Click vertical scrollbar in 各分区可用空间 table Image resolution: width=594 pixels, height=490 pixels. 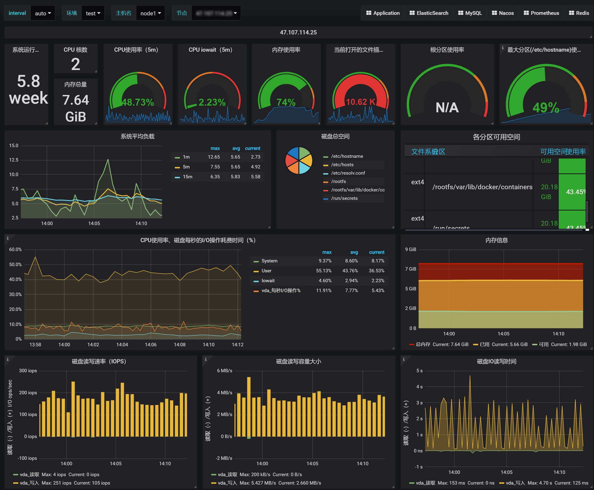(587, 211)
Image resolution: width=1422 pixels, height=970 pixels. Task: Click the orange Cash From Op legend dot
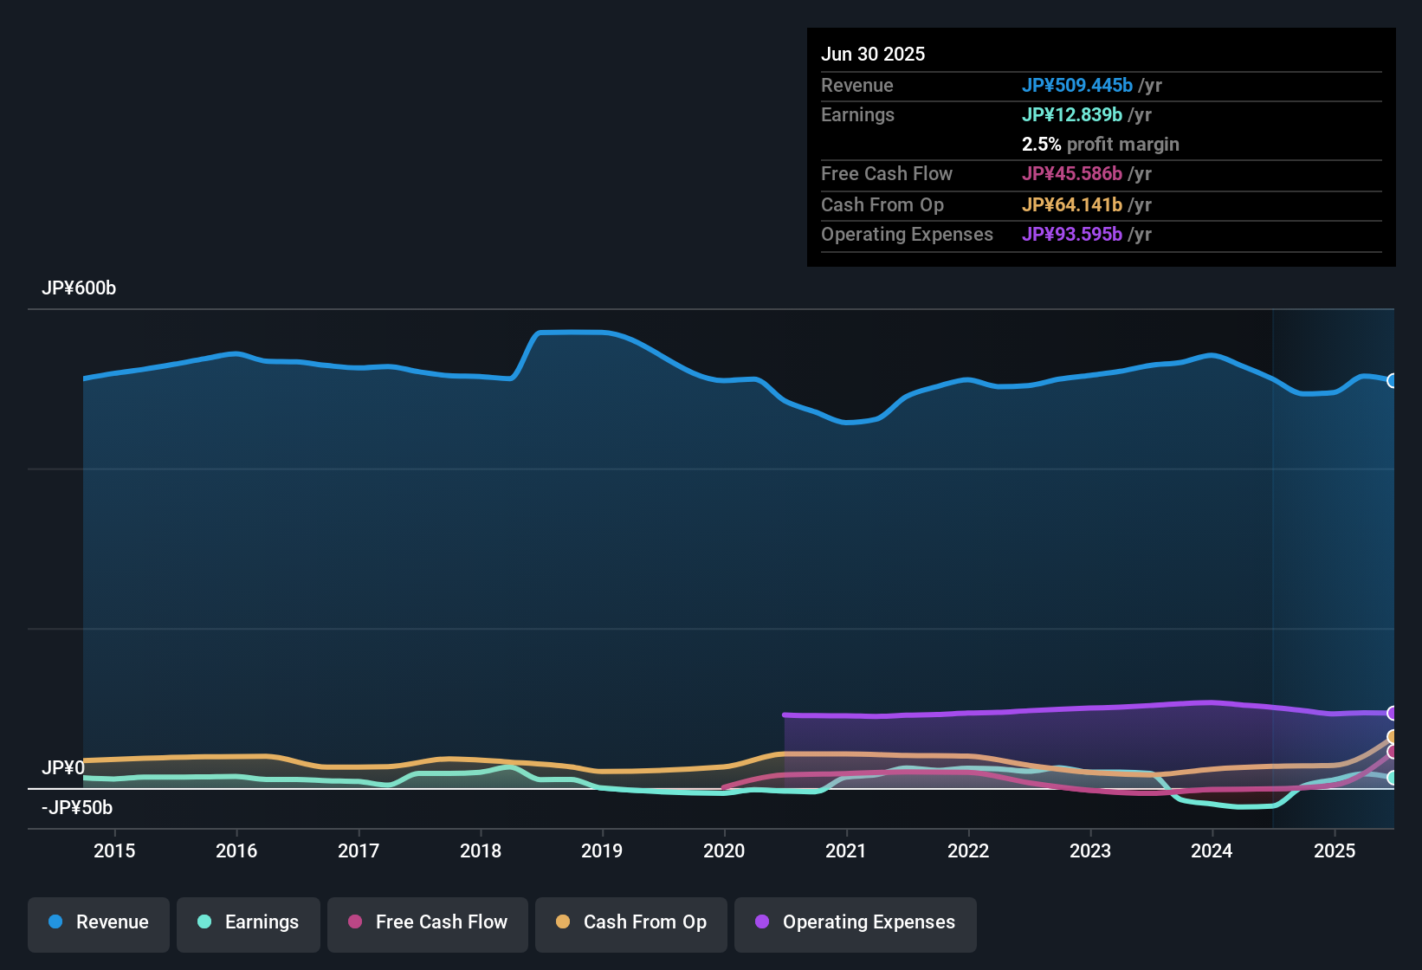[562, 922]

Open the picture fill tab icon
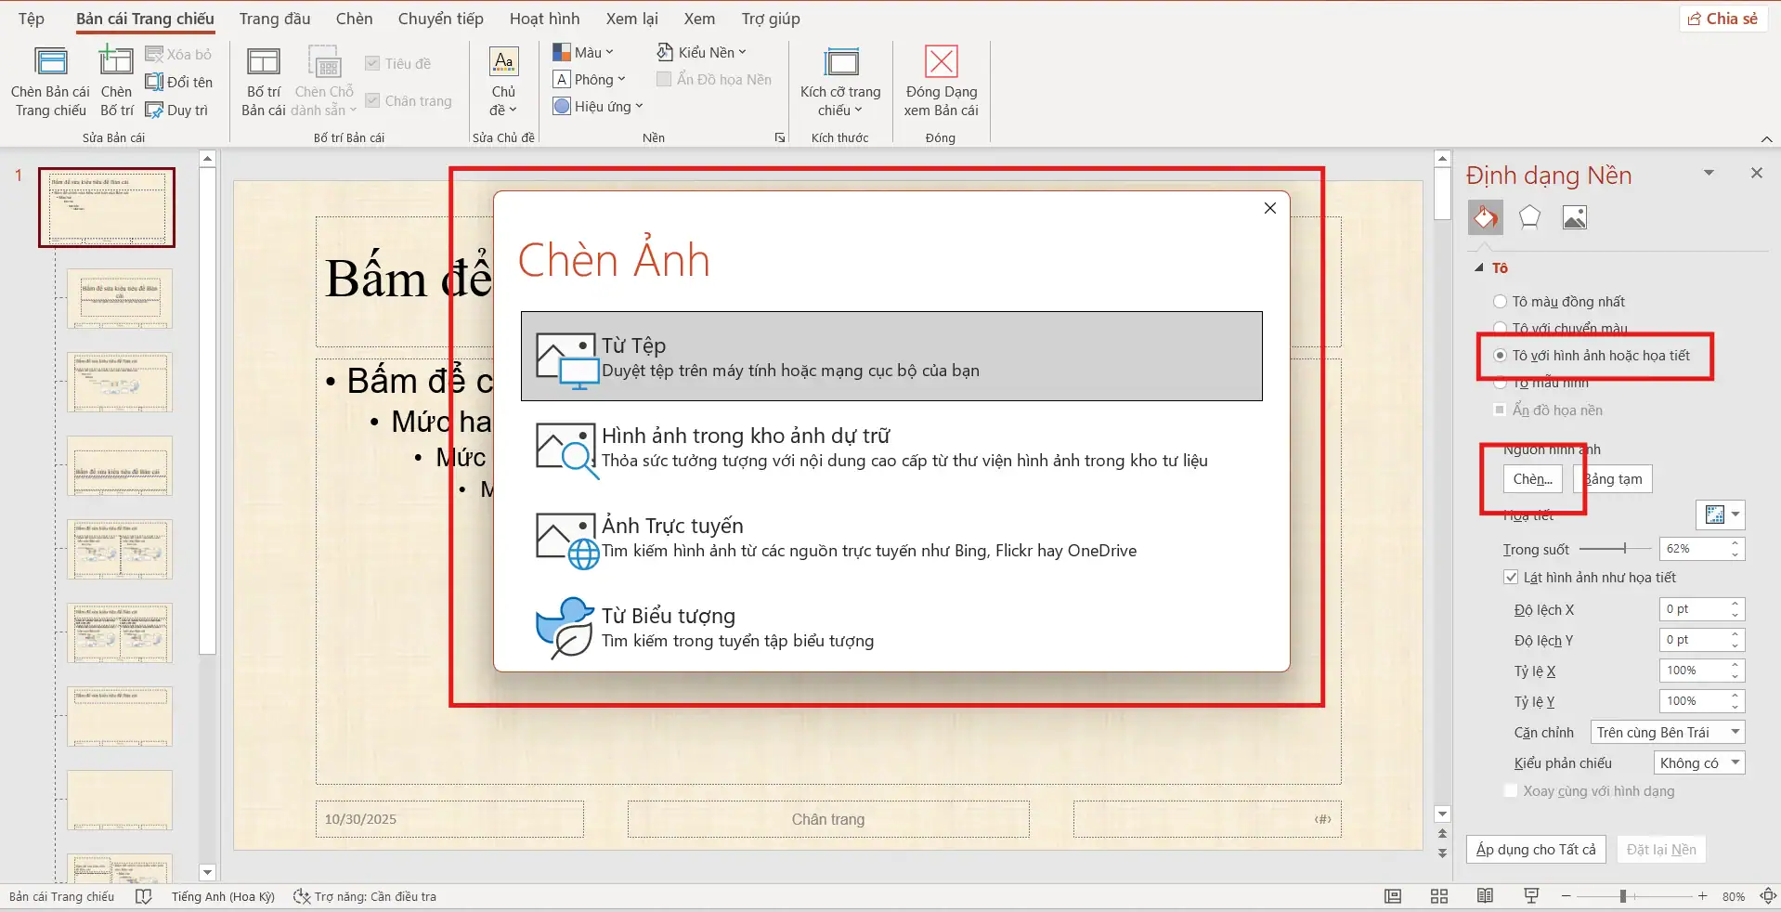[1574, 216]
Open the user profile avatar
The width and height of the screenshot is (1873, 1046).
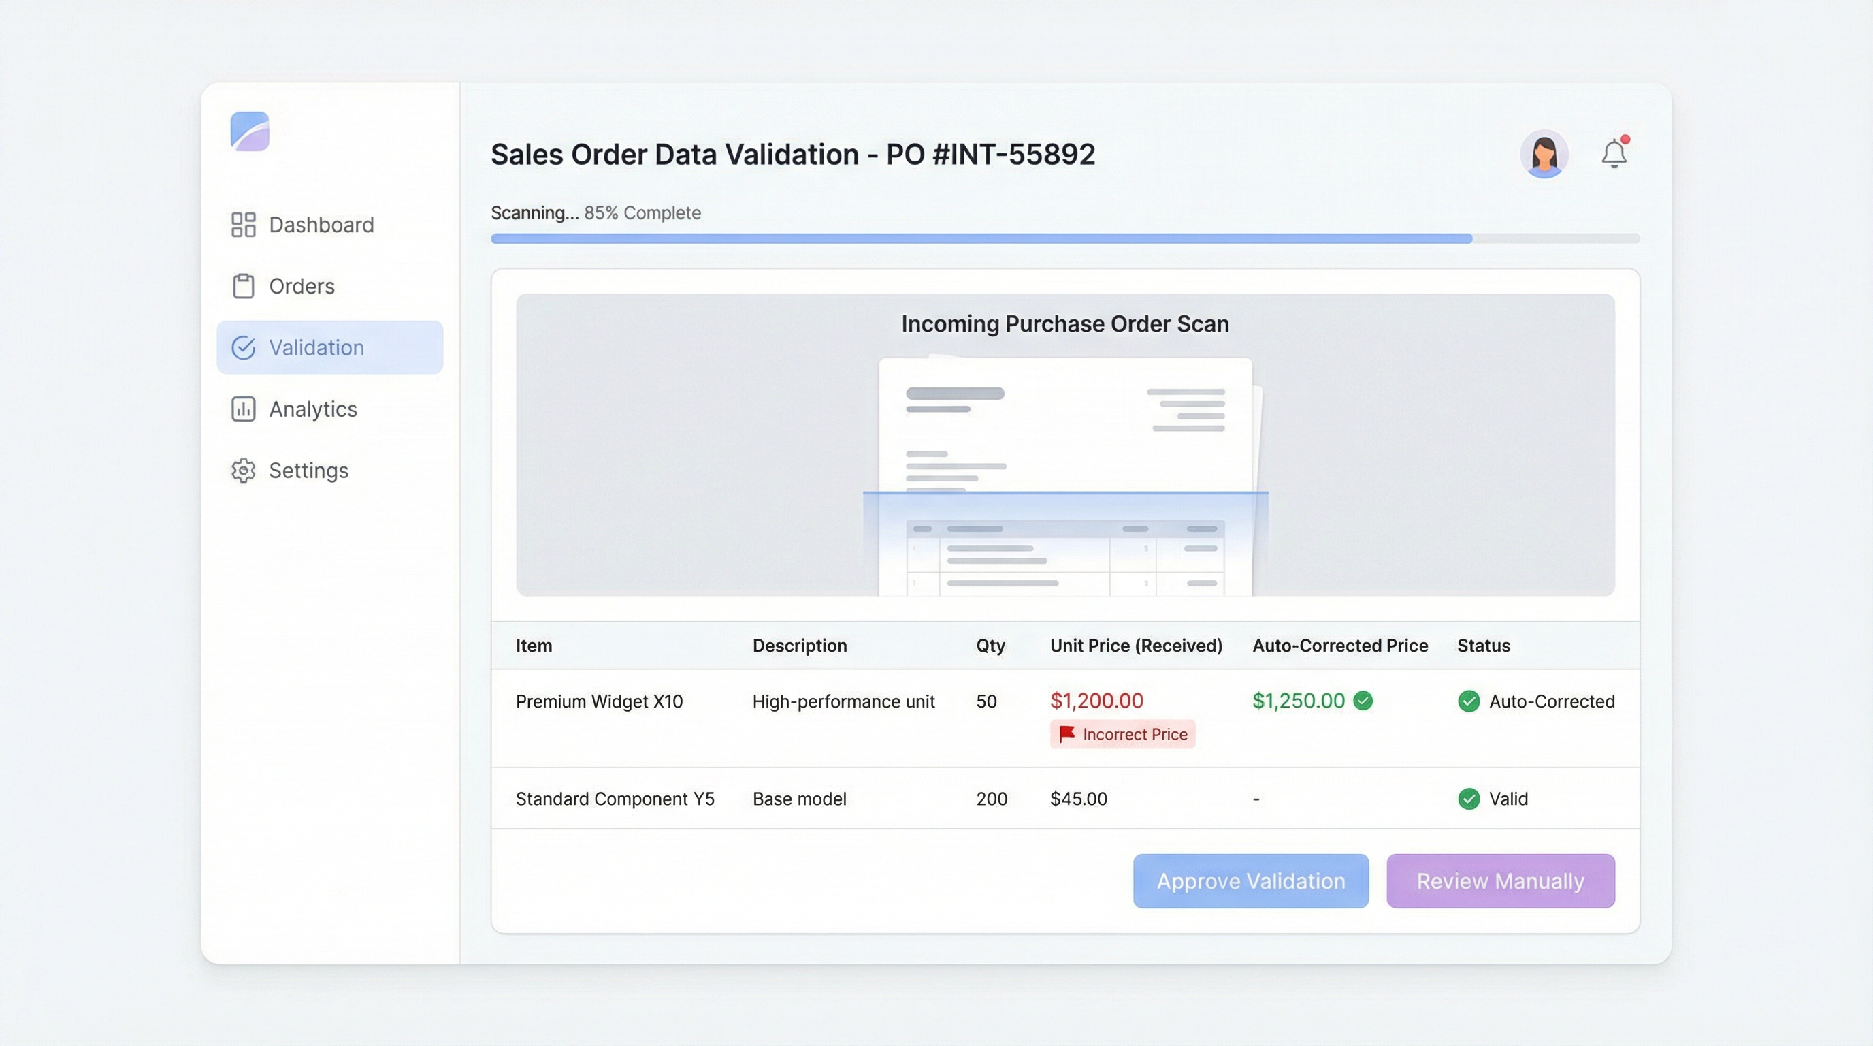point(1545,153)
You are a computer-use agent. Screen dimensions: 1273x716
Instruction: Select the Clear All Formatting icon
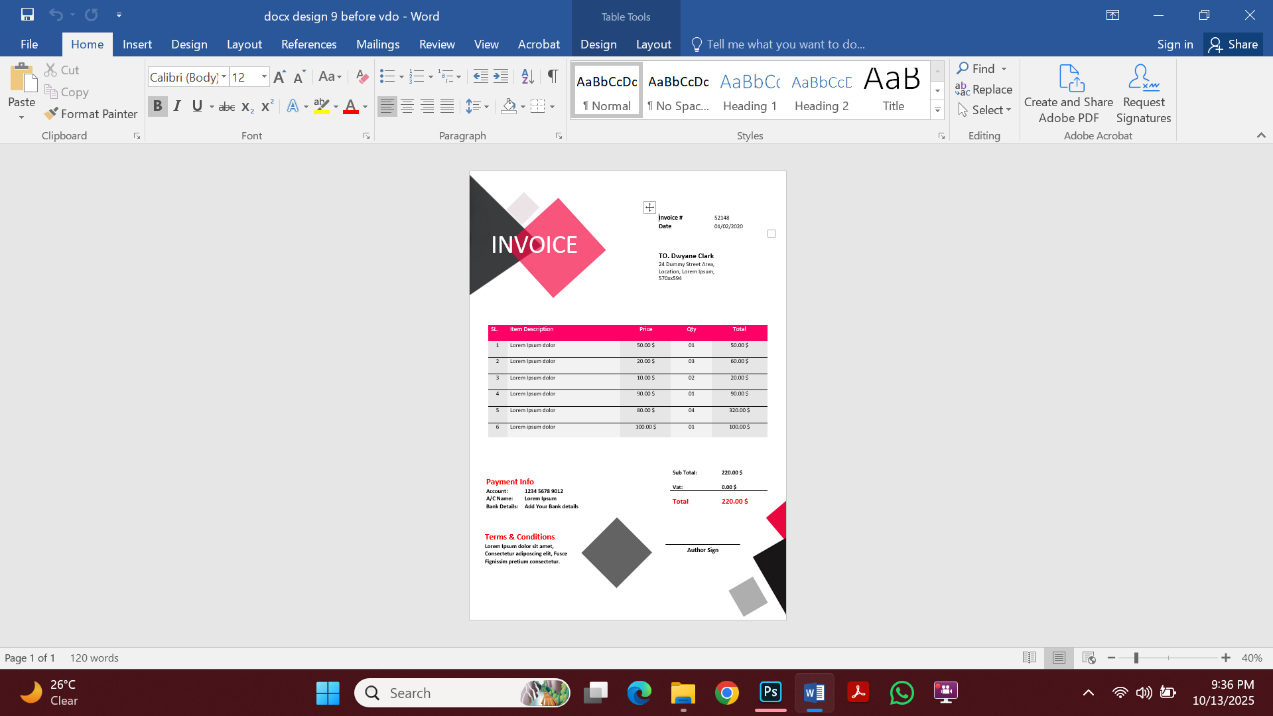(362, 76)
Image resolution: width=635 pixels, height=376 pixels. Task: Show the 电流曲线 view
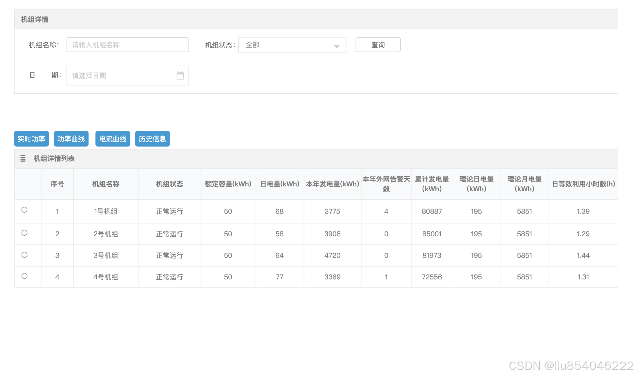(113, 139)
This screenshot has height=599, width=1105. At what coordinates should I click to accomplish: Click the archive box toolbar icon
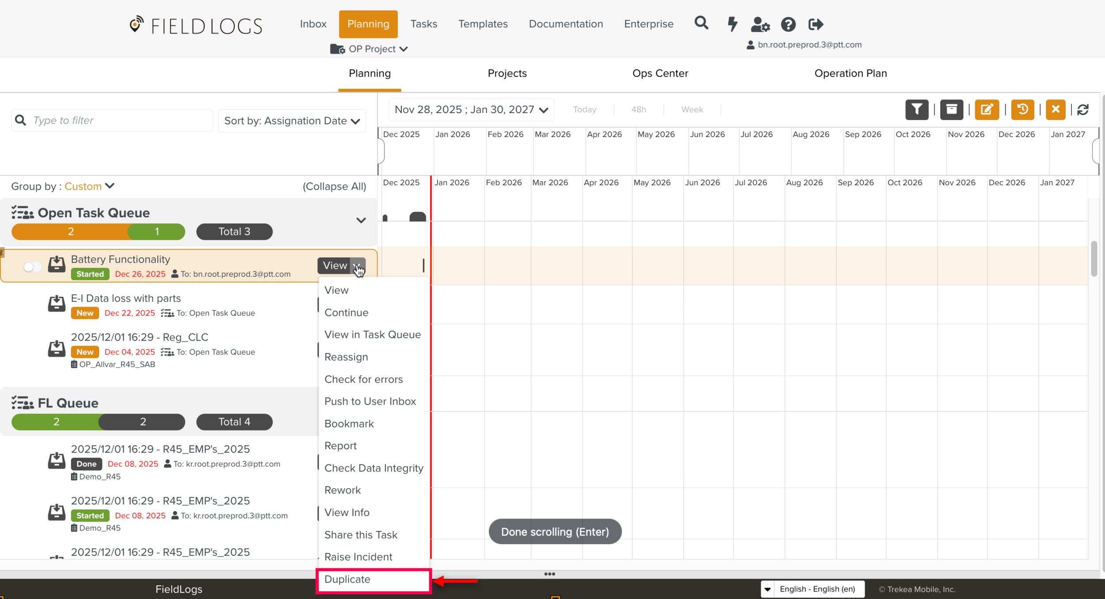coord(951,109)
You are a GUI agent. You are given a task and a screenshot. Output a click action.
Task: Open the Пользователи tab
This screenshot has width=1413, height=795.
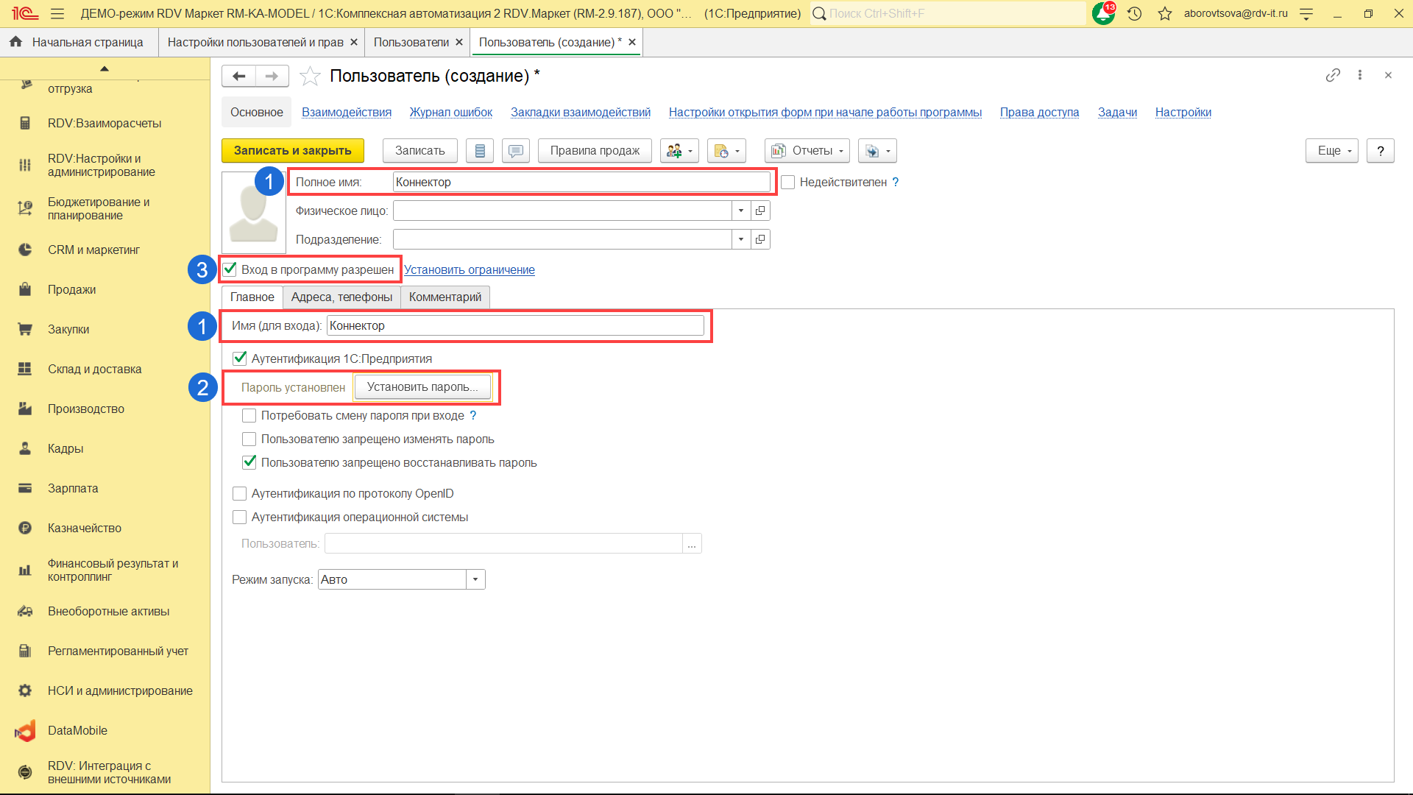pyautogui.click(x=411, y=42)
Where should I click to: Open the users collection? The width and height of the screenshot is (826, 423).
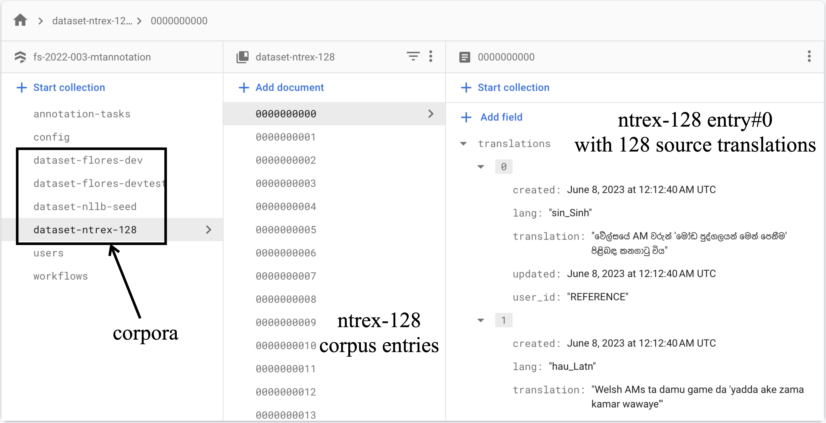click(x=48, y=253)
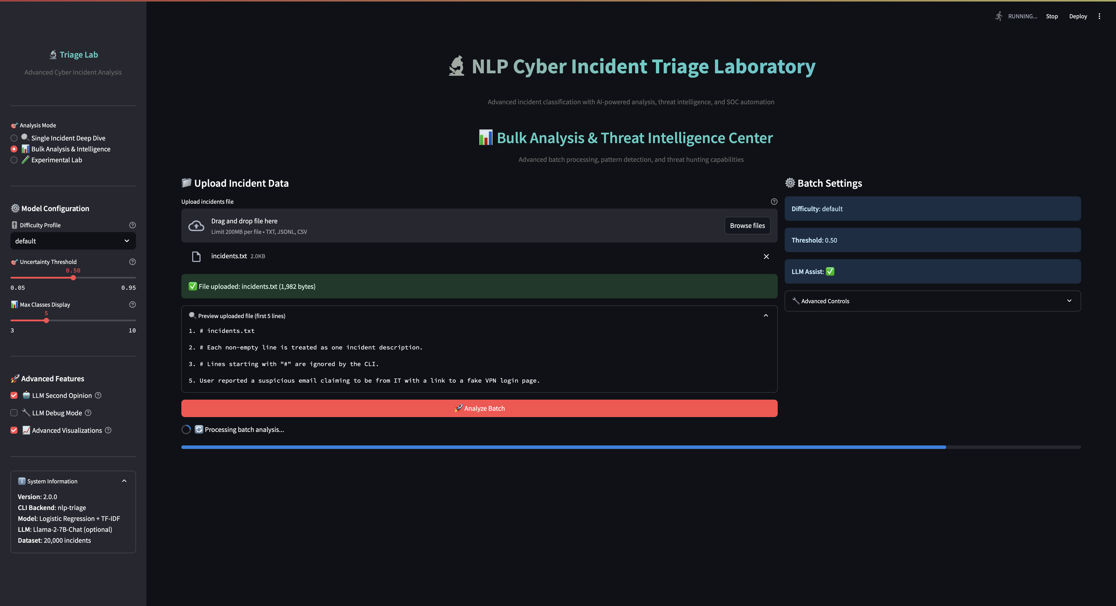
Task: Stop the running app
Action: [x=1052, y=16]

----

*Work required*: Reproduce exactly the lines above from the one with "You are a GUI" through the last line of the data, keeping both ends and dropping the pictures.

*Your response*:
You are a GUI agent. You are given a task and a screenshot. Output a click action.
Task: Open the Пользователи tab
This screenshot has width=1413, height=795.
pyautogui.click(x=411, y=42)
Where should I click to: Open the users collection? The width and height of the screenshot is (826, 423).
click(x=48, y=253)
Task: Stop the running app
Action: [x=1052, y=16]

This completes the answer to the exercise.